Science and Technology of Ultrananocrystalline Diamond (UNCD) Films and Application to Multifunctional Devices

A new paradigm in materials science and integration and new device architectures is underway to develop a new generation of macro to nanoscale multifunctional devices. A review will be presented on the status of the UNCD film technology developed and patented at Argonne National Laboratory. The UNCD material has been developed in thin film form and exhibit multifunctionalities applicable to a broad range of macro to nanoscale multifunctional devices.

UNCD thin films are grown by microwave plasma chemical vapor deposition or hot filament chemical vapor deposition using novel patented Ar-rich/CH4 plasma chemistries or H2/CH4 chemistries. More recently, our group demonstrated the synthesis of UNCD films via a new low-pressure bias-enhanced nucleation and growth process.

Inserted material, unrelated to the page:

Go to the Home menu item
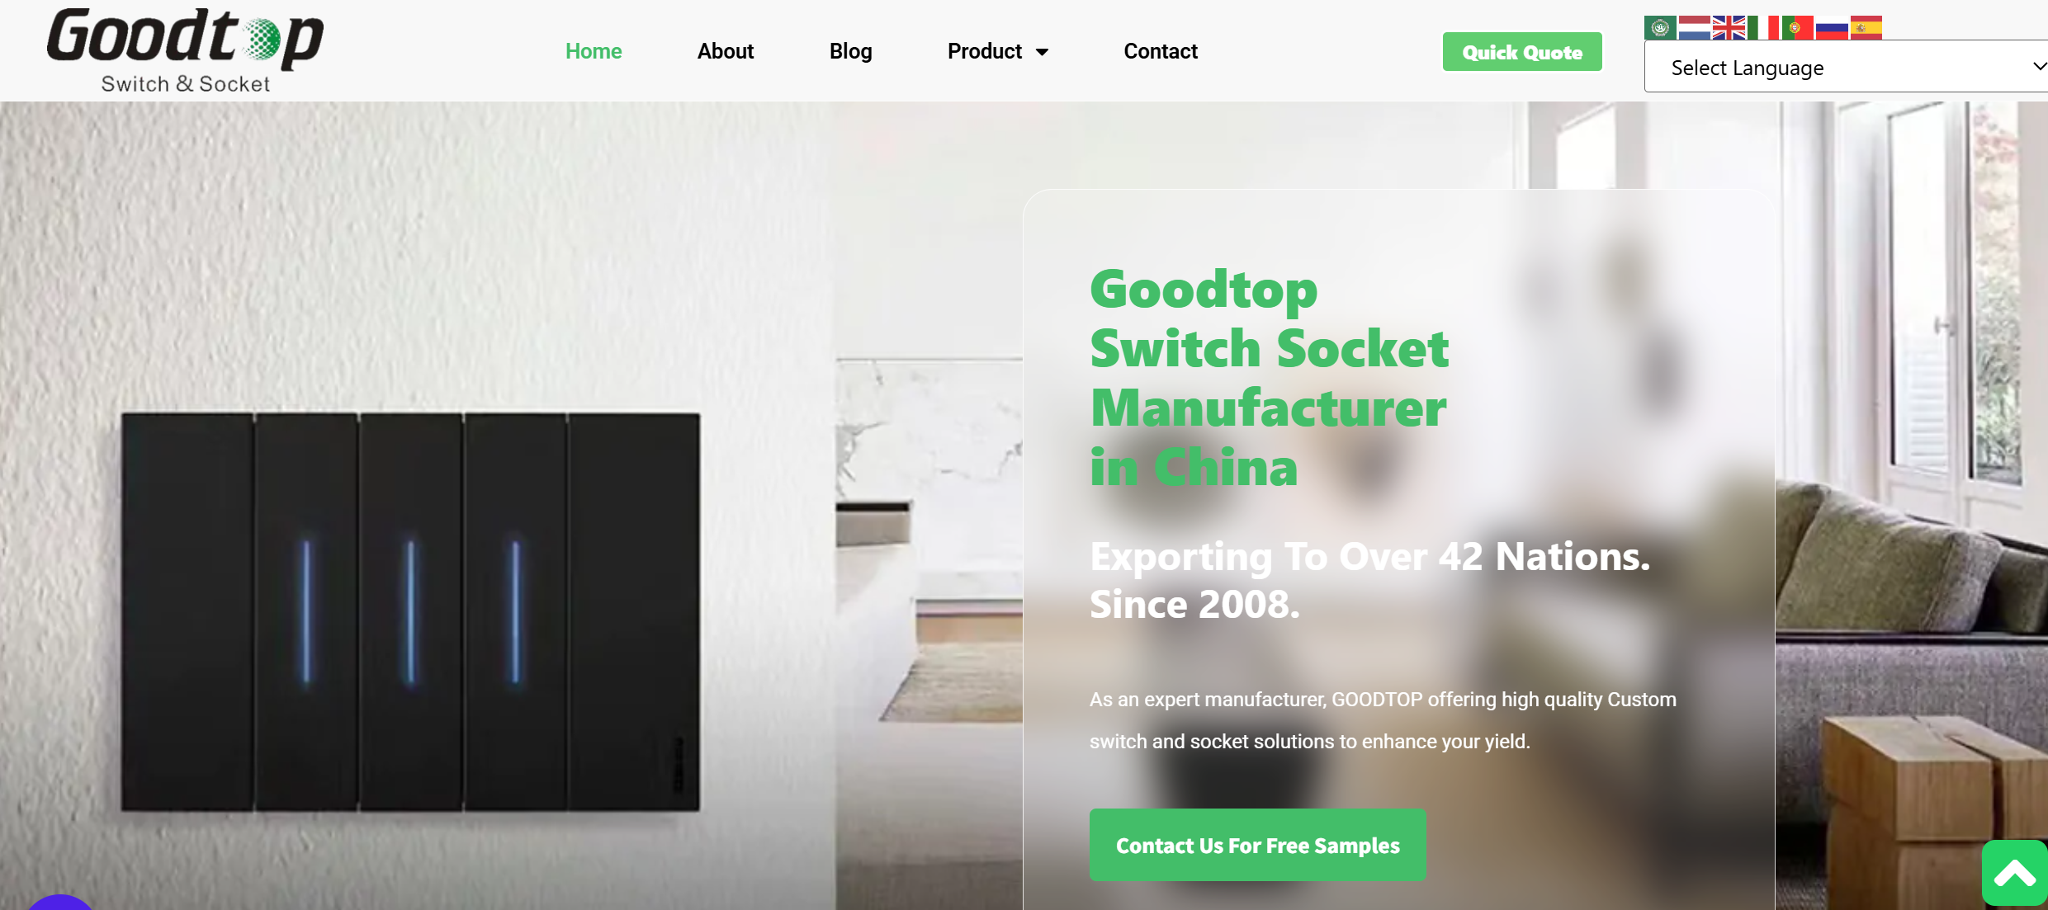The image size is (2048, 910). pyautogui.click(x=594, y=51)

All these processes produce films with 2-5 nm grain size (thus the trade name UNCD). In addition to the synthesis of UNCD films, we recently demonstrated a novel integration of UNCD with metal oxide piezoelectric thin films that enables a new generation of hybrid piezo/diamond heterostructures for low-voltage, piezoactuated, high-performance diamond-based MEMS/NEMS devices.

The UNCD films exhibit exceptional mechanical, tribological, chemical, electrical, electron emission, and biocompatible properties, which enable application from macro to nanoascale multifunctional devices, such as: 1) Coatings for mechanical pumps seals with orders of magnitude longer lifetime and lower friction coefficient than any other materials for seals in the market today (UNCD coated SiC mechanical pump seals have been introduced into the market in 2008 by Advanced Diamond Technology); 2) field emission cathodes for field emission displays, high-frequency tubes, x-ray sources and more; 3) RF MEMS/NEMS resonators and switches for wireless communications and radar systems, 4) NEMS devices; 5) Biomedical devices (e.g., bioinert coating for encapsulation of a microchip implantable in the retina to restore sight to people blinded by retina degeneration - this application is being developed under the top artificial retina program worldwide, funded by DOE in USA, and UNCD tribological coating with low friction and negligible wear for prosthesis – knees, hips, heart valves); 6) biosensors; 7) UNCD as a platform for developmental biology, involving the growth of cells on the surface and potential differentiation; 8) UNCD as a platform for growth of multi-element/multifunctional nanowires; and 9) Science and technology of novel UNCD nanowires. The UNCD film technology has been proven to be truly multifunctional, which enables a broad range of multifunctional devices from the macro to the nanoscale.

Use of the Center for Nanoscale Materials was supported by the U. S. Department of Energy, Office of Science-Basic Energy Sciences, under Contract No. DE-AC02-06CH11357. The MEMS/NEMS programs are supported by DARPA under contracts MIPR 06-W238.